We hypothesise that the clinical differences between adult and childhood acute lymphoblastic leukaemia (cALL) arise partly through their origin in developmentally distinct target cells. Since cALL frequently initiates in utero we aimed to characterise the earliest stages of lymphoid development in human fetal liver. In parallel we used human pluripotent stem cells (hPSC) to recapitulate fetal liver lymphopoiesis and model the impact of the fusion oncogene ETV6-RUNX1, the commonest genetic aberration in cALL.

Methods

H1 human embyronic stem cells and MIFF3 human induced hPSCs (provided by University of Sheffield Centre for Stem Cell Biology) were maintained in vitro with mTeSR1/Matrigel.

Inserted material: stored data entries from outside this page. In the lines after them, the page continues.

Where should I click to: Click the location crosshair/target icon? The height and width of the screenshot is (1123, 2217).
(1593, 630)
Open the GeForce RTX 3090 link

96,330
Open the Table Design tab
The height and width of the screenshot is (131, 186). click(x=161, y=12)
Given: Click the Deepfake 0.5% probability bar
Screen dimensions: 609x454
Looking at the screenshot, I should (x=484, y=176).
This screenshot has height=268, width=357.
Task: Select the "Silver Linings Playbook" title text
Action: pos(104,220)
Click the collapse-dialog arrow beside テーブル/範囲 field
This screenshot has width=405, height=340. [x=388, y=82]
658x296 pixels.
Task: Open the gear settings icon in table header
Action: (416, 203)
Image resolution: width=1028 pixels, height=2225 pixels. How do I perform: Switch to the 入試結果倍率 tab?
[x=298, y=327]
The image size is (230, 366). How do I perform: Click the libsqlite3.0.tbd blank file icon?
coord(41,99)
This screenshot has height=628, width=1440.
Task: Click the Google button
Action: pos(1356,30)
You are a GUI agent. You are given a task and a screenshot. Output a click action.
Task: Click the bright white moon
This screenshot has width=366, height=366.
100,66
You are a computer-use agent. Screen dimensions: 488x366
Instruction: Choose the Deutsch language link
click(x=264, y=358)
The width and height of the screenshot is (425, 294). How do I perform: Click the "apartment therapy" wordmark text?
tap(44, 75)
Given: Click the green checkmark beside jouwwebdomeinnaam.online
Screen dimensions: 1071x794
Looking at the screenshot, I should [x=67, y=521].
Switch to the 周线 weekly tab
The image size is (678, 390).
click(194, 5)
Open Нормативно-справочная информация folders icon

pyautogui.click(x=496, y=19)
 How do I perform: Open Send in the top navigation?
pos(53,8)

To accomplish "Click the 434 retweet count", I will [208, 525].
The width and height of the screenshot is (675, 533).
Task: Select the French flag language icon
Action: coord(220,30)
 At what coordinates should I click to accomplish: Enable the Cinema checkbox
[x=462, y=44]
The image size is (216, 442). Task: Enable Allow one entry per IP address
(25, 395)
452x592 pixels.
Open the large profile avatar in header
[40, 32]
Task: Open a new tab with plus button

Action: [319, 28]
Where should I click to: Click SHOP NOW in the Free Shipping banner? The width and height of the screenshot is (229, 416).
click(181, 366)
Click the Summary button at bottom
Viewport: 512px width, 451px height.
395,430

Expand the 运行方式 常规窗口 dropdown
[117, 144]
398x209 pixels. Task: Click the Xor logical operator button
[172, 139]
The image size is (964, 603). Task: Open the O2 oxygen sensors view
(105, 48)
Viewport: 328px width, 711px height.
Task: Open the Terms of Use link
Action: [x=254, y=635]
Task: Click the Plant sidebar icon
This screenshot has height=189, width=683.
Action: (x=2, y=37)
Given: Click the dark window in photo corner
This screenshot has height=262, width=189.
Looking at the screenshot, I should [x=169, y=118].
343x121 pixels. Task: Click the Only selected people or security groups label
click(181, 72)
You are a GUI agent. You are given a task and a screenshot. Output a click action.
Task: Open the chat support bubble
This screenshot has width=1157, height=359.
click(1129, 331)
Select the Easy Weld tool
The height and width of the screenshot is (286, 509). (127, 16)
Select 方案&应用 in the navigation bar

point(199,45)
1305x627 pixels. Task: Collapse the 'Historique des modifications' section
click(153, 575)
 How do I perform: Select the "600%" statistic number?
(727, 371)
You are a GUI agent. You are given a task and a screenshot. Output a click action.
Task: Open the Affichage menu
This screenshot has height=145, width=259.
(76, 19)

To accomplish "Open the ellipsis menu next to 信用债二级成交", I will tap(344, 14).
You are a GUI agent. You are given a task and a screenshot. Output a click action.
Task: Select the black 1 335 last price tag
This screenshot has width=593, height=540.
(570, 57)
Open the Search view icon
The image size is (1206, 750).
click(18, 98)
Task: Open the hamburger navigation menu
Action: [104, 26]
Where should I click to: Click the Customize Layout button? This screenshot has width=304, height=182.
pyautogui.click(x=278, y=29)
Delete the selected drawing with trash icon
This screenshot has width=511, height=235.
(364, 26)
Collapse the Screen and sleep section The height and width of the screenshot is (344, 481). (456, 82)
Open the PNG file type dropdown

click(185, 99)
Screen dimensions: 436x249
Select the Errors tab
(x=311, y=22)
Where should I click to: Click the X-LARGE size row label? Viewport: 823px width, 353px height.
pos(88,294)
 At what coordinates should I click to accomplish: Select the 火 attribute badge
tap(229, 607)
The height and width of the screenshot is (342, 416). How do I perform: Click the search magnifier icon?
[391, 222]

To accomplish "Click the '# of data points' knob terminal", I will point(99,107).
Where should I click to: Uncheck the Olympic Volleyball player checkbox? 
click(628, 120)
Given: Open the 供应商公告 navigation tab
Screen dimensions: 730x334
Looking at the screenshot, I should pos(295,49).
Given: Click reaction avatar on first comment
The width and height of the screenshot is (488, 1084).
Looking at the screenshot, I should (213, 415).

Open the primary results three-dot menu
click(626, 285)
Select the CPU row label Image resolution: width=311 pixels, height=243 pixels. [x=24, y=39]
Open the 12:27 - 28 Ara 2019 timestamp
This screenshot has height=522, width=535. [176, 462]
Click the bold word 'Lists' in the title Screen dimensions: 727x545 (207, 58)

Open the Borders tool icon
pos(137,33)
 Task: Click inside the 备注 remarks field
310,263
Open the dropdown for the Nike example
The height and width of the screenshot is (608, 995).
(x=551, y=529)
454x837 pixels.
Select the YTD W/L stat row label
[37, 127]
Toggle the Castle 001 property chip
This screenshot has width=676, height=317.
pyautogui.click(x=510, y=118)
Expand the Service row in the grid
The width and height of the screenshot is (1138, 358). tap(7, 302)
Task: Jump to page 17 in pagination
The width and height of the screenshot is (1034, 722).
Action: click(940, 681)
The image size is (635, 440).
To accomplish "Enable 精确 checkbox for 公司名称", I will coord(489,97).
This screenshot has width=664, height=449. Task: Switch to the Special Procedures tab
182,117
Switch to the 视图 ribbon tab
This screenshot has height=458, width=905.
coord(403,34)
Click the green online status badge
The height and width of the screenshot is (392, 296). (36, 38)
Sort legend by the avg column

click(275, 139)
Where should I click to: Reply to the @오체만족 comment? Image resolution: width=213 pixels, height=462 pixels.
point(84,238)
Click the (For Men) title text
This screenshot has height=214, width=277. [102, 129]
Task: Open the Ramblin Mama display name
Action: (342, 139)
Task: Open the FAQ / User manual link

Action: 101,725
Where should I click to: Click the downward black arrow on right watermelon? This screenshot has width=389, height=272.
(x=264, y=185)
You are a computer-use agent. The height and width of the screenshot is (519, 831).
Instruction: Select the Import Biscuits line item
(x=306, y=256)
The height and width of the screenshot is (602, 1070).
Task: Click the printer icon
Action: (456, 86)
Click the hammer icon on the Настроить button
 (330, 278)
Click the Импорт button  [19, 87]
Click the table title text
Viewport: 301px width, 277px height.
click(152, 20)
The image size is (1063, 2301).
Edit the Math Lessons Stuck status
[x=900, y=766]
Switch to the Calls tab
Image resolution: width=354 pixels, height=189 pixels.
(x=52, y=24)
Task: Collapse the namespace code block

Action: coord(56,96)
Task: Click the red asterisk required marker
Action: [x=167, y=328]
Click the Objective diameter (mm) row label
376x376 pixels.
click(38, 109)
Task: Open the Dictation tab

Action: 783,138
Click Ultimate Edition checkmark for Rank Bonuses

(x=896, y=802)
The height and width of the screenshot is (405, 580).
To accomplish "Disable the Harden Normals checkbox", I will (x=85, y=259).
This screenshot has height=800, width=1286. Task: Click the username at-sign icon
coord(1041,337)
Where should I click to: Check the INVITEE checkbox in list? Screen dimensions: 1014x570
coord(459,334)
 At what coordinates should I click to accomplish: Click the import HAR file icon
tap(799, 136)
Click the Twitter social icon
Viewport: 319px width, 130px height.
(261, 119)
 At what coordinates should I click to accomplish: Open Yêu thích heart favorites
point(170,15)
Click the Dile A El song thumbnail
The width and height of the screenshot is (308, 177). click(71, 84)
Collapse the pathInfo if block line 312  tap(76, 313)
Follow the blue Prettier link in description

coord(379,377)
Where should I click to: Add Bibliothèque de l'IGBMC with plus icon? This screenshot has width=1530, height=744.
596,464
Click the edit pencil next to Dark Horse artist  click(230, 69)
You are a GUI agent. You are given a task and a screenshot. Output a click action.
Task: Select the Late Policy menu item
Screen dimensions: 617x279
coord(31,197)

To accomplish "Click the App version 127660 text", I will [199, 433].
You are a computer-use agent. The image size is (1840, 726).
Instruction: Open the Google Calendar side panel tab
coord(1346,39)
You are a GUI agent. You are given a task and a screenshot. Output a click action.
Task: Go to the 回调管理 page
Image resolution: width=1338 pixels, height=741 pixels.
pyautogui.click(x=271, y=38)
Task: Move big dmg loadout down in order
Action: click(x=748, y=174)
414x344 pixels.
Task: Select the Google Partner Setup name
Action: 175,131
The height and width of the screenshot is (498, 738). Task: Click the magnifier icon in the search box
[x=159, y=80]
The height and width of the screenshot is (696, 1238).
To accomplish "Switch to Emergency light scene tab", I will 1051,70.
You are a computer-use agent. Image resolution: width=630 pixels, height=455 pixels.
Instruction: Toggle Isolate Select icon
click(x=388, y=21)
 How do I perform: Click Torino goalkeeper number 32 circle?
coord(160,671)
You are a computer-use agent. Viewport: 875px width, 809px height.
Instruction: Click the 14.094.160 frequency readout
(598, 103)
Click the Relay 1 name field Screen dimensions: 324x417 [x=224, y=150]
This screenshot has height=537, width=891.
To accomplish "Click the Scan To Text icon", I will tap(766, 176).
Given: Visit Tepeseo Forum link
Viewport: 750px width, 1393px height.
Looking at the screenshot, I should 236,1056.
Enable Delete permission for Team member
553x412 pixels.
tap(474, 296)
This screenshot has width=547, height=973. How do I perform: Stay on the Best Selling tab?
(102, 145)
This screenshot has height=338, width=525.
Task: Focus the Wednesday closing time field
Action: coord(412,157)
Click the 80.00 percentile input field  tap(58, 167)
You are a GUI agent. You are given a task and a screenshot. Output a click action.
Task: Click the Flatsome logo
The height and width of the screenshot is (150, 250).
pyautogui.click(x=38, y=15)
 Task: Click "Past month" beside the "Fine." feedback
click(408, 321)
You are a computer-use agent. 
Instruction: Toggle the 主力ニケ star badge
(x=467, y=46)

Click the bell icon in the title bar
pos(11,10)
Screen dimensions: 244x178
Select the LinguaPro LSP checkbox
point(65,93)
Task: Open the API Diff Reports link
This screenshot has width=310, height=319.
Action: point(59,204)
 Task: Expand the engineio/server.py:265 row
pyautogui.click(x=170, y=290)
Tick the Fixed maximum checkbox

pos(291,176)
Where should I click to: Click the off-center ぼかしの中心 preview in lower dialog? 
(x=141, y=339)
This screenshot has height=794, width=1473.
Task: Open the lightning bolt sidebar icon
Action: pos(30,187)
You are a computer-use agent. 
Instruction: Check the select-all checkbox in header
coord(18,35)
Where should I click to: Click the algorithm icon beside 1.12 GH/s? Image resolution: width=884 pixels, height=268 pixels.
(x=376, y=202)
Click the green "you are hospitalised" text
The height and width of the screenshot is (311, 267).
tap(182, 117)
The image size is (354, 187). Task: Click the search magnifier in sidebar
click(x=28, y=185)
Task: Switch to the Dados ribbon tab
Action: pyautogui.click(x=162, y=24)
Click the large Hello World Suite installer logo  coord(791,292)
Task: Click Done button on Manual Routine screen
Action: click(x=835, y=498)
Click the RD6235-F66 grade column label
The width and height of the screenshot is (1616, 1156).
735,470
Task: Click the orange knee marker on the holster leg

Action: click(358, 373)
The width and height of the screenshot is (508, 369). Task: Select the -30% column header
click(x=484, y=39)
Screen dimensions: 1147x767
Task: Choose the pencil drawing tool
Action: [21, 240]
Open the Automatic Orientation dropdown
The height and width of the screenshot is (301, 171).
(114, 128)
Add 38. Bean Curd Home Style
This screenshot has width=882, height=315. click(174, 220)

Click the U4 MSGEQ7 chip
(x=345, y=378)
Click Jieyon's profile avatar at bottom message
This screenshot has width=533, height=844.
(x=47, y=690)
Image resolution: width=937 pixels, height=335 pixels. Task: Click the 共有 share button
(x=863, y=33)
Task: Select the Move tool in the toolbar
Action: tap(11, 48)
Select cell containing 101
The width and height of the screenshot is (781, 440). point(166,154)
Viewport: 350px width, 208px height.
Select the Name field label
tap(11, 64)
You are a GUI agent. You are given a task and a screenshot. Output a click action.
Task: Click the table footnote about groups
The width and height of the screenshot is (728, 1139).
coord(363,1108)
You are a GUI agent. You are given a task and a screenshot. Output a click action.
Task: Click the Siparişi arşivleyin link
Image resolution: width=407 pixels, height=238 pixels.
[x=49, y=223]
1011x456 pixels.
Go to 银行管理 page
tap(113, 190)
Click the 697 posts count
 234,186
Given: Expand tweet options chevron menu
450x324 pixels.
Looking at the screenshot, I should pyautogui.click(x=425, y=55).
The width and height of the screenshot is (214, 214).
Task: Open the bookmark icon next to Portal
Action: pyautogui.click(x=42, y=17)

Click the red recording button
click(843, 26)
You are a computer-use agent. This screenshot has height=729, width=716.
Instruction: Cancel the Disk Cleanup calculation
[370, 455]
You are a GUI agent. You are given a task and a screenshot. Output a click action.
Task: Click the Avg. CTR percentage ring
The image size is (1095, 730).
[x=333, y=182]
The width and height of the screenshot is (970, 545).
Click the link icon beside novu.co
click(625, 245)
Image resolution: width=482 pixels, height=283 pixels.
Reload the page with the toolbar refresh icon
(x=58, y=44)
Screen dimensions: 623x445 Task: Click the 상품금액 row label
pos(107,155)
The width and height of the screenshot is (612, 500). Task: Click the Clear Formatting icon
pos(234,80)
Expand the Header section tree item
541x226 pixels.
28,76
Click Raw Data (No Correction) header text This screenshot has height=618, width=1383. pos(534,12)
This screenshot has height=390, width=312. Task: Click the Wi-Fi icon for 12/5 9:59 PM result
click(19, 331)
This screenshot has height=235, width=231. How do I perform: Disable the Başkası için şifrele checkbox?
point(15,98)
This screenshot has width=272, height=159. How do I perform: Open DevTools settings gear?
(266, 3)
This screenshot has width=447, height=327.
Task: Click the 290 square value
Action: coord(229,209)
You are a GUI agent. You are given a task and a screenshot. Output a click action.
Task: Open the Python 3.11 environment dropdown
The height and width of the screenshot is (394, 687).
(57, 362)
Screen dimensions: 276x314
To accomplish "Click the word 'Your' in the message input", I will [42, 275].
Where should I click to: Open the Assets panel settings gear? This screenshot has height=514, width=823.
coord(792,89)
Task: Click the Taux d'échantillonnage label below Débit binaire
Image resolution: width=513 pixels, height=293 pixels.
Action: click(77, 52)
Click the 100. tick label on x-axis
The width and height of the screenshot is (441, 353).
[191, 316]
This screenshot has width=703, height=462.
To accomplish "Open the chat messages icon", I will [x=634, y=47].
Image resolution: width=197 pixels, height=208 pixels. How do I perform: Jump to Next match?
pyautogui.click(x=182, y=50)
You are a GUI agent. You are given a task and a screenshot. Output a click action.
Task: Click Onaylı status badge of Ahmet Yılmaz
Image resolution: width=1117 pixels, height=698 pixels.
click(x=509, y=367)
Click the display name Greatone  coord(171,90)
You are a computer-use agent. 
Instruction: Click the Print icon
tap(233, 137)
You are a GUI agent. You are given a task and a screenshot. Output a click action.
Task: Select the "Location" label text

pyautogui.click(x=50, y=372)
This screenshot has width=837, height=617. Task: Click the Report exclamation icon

Vectors were produced by recombineering an ETV6 bacterial artificial chromosome with a custom DNA cassette (GeneArt, ThermoFisher, Waltham MA, USA). Vectors were transfected (Nucleofector II, Lonza, Basle, Switzerland) and G418-selected clones were screened by Southern blot. hPSCs were differentiated by sequential OP9/MS5 coculture. Populations sorted by fluorescence-activated cell sorting were analysed by single cell real-time PCR (Biomark 48.48, Fluidigm, San Fransisco, CA, USA) and 200 cell RNA sequencing. Human fetal livers were donated under informed consent with approval of Lund University Ethical Review Board and the Swedish National Board of Health and Welfare.

Findings

B lymphopoiesis in the fetal liver was distinct from that in adult bone marrow or neonatal cord blood: the earliest fetal liver B cells did not fully express mature lymphoid effectors and the earliest identified lymphoid-capable progenitors coexpressed both lymphoid and myeloid gene expression programmes. Global and single cell gene expression profiling of B lymphopoietic progenitors generated by in vitro differentiation of hPSCs showed that they share the same transcriptional programme. hPSCs that were CRISPR-engineered to express ETV6-RUNX1 were partly arrested in B cell differentiation at the level of the lymphomyeloid progenitor. B cells that passed this block shared the global gene expression signature of the fetal lymphomyeloid progenitor, and single cell real-time PCR showed that they aberrantly coexpressed B and myeloid lineage genes.

Interpretation

Our results identify a B lymphoid progenitor in human fetal liver characterised by coexpression of lymphoid and myeloid gene expression programmes and suggest that this progenitor's B myeloid signature provides a permissive transcriptional context for ETV6-RUNX1 to effect a partial differentiation arrest. The developmental specificity of the gene expression signature of this cell could offer unique therapeutic targets, and the hSPC model might provide a novel drug-screening platform.

Funding

Wellcome Trust Research Training Fellowship and NIHR Academic Clinical Fellowship (SR); Swedish Childhood Cancer Foundation (CB); Bloodwise, Cancer Research UK, Children with Cancer, and Great Ormond Street Hospital Children's Charity (TE).